++++ RECORD EXCERPTS

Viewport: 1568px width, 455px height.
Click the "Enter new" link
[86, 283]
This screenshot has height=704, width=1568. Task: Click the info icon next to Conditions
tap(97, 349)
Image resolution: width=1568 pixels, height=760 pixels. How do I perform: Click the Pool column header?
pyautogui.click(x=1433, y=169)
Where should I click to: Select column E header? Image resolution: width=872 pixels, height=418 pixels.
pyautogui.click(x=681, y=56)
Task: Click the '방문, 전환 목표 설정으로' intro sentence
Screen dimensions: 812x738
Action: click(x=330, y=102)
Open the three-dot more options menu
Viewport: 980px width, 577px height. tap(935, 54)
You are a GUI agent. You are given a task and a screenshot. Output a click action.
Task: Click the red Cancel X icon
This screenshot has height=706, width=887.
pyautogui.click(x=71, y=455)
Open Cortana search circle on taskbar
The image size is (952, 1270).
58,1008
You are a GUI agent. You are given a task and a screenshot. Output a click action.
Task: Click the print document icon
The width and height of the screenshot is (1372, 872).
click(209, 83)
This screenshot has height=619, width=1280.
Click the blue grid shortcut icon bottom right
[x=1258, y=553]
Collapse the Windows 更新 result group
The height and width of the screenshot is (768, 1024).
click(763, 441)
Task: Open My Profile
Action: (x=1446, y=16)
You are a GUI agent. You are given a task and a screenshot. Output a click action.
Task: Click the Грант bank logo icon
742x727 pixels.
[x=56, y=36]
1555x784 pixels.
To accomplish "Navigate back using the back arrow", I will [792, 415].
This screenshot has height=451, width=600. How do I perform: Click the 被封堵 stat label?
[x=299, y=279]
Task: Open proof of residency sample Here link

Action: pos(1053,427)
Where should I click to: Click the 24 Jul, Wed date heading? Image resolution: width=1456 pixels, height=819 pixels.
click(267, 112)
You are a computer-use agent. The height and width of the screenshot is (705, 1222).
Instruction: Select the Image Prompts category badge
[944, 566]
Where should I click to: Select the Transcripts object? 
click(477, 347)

++++++++

Reproduce all of the data above line for line, swapping "GUI agent" for "screen assistant" everywhere it occurs and changing nothing else.

### REPLY TO THE TASK
Viewport: 1568px width, 455px height.
Click the "Enter new" link
[86, 283]
This screenshot has height=704, width=1568. Task: Click the info icon next to Conditions
tap(97, 349)
Image resolution: width=1568 pixels, height=760 pixels. How do I perform: Click the Pool column header?
pyautogui.click(x=1433, y=169)
Where should I click to: Select column E header? Image resolution: width=872 pixels, height=418 pixels.
pyautogui.click(x=681, y=56)
Task: Click the '방문, 전환 목표 설정으로' intro sentence
Screen dimensions: 812x738
Action: click(x=330, y=102)
Open the three-dot more options menu
Viewport: 980px width, 577px height. tap(935, 54)
You are a screen assistant. You are given a task and a screenshot. Output a click action.
Task: Click the red Cancel X icon
This screenshot has height=706, width=887.
pyautogui.click(x=71, y=455)
Open Cortana search circle on taskbar
The image size is (952, 1270).
58,1008
You are a screen assistant. You are given a task and a screenshot. Output a click action.
Task: Click the print document icon
The width and height of the screenshot is (1372, 872).
click(209, 83)
This screenshot has height=619, width=1280.
Click the blue grid shortcut icon bottom right
[x=1258, y=553]
Collapse the Windows 更新 result group
The height and width of the screenshot is (768, 1024).
click(763, 441)
Task: Open My Profile
Action: (x=1446, y=16)
You are a screen assistant. You are given a task and a screenshot. Output a click action.
Task: Click the Грант bank logo icon
742x727 pixels.
[x=56, y=36]
1555x784 pixels.
To accomplish "Navigate back using the back arrow", I will [792, 415].
This screenshot has height=451, width=600. How do I perform: Click the 被封堵 stat label?
[x=299, y=279]
Task: Open proof of residency sample Here link

Action: pos(1053,427)
Where should I click to: Click the 24 Jul, Wed date heading? Image resolution: width=1456 pixels, height=819 pixels.
click(267, 112)
You are a computer-use agent. The height and width of the screenshot is (705, 1222).
Instruction: Select the Image Prompts category badge
[944, 566]
Where should I click to: Select the Transcripts object? 
click(477, 347)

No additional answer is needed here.